▶ Written request
Reproduce every line of the material below word for word, with no changes.

▶ Data provided
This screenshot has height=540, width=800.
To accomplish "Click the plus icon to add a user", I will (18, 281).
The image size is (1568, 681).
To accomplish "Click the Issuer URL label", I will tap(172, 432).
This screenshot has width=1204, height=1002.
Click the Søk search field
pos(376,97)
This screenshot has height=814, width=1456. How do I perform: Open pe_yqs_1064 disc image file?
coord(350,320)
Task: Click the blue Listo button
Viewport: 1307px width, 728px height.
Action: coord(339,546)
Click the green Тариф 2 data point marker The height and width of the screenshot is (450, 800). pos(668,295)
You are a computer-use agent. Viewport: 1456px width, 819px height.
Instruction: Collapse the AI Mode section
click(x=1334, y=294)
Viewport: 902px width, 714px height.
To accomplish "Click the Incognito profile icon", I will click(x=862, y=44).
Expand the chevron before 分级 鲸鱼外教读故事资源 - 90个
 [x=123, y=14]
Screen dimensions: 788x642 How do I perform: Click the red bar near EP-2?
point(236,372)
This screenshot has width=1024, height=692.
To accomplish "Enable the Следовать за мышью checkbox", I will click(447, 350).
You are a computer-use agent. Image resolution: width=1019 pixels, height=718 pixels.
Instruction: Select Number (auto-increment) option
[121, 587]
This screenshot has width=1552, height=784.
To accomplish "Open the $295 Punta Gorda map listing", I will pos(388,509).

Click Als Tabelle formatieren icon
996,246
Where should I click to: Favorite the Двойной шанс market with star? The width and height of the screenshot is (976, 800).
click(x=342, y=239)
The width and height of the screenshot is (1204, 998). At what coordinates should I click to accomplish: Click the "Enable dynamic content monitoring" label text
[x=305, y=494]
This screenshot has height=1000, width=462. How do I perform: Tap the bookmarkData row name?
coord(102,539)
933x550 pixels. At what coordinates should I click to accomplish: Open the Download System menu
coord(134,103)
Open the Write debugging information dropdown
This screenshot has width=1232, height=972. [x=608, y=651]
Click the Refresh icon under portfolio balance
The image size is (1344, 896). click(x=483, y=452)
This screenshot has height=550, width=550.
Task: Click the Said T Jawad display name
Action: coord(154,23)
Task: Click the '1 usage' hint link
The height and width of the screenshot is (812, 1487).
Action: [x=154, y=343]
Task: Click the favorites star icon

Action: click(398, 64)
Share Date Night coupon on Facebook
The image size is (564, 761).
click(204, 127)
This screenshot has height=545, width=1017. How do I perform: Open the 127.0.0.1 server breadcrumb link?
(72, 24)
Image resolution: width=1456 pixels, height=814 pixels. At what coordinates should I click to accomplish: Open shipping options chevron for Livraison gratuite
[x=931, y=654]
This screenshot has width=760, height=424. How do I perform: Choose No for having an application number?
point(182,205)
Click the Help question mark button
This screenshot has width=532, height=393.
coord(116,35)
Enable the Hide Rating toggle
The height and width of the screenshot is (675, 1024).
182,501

▶ Task output
This screenshot has height=540, width=800.
To accomplish "Click the plus icon to add a user", I will (18, 281).
The image size is (1568, 681).
To accomplish "Click the Issuer URL label", I will tap(172, 432).
This screenshot has width=1204, height=1002.
Click the Søk search field
pos(376,97)
This screenshot has height=814, width=1456. How do I perform: Open pe_yqs_1064 disc image file?
coord(350,320)
Task: Click the blue Listo button
Viewport: 1307px width, 728px height.
Action: coord(339,546)
Click the green Тариф 2 data point marker The height and width of the screenshot is (450, 800). pos(668,295)
You are a computer-use agent. Viewport: 1456px width, 819px height.
Instruction: Collapse the AI Mode section
click(x=1334, y=294)
Viewport: 902px width, 714px height.
To accomplish "Click the Incognito profile icon", I will click(x=862, y=44).
Expand the chevron before 分级 鲸鱼外教读故事资源 - 90个
 [x=123, y=14]
Screen dimensions: 788x642 How do I perform: Click the red bar near EP-2?
point(236,372)
This screenshot has width=1024, height=692.
To accomplish "Enable the Следовать за мышью checkbox", I will click(447, 350).
You are a computer-use agent. Image resolution: width=1019 pixels, height=718 pixels.
Instruction: Select Number (auto-increment) option
[121, 587]
This screenshot has width=1552, height=784.
To accomplish "Open the $295 Punta Gorda map listing", I will pos(388,509).

Click Als Tabelle formatieren icon
996,246
Where should I click to: Favorite the Двойной шанс market with star? The width and height of the screenshot is (976, 800).
click(x=342, y=239)
The width and height of the screenshot is (1204, 998). At what coordinates should I click to accomplish: Click the "Enable dynamic content monitoring" label text
[x=305, y=494]
This screenshot has height=1000, width=462. How do I perform: Tap the bookmarkData row name?
coord(102,539)
933x550 pixels. At what coordinates should I click to accomplish: Open the Download System menu
coord(134,103)
Open the Write debugging information dropdown
This screenshot has width=1232, height=972. [x=608, y=651]
Click the Refresh icon under portfolio balance
The image size is (1344, 896). click(x=483, y=452)
This screenshot has height=550, width=550.
Task: Click the Said T Jawad display name
Action: coord(154,23)
Task: Click the '1 usage' hint link
The height and width of the screenshot is (812, 1487).
Action: [x=154, y=343]
Task: Click the favorites star icon

Action: click(398, 64)
Share Date Night coupon on Facebook
The image size is (564, 761).
click(204, 127)
This screenshot has height=545, width=1017. How do I perform: Open the 127.0.0.1 server breadcrumb link?
(72, 24)
Image resolution: width=1456 pixels, height=814 pixels. At what coordinates should I click to accomplish: Open shipping options chevron for Livraison gratuite
[x=931, y=654]
This screenshot has width=760, height=424. How do I perform: Choose No for having an application number?
point(182,205)
Click the Help question mark button
This screenshot has width=532, height=393.
coord(116,35)
Enable the Hide Rating toggle
The height and width of the screenshot is (675, 1024).
182,501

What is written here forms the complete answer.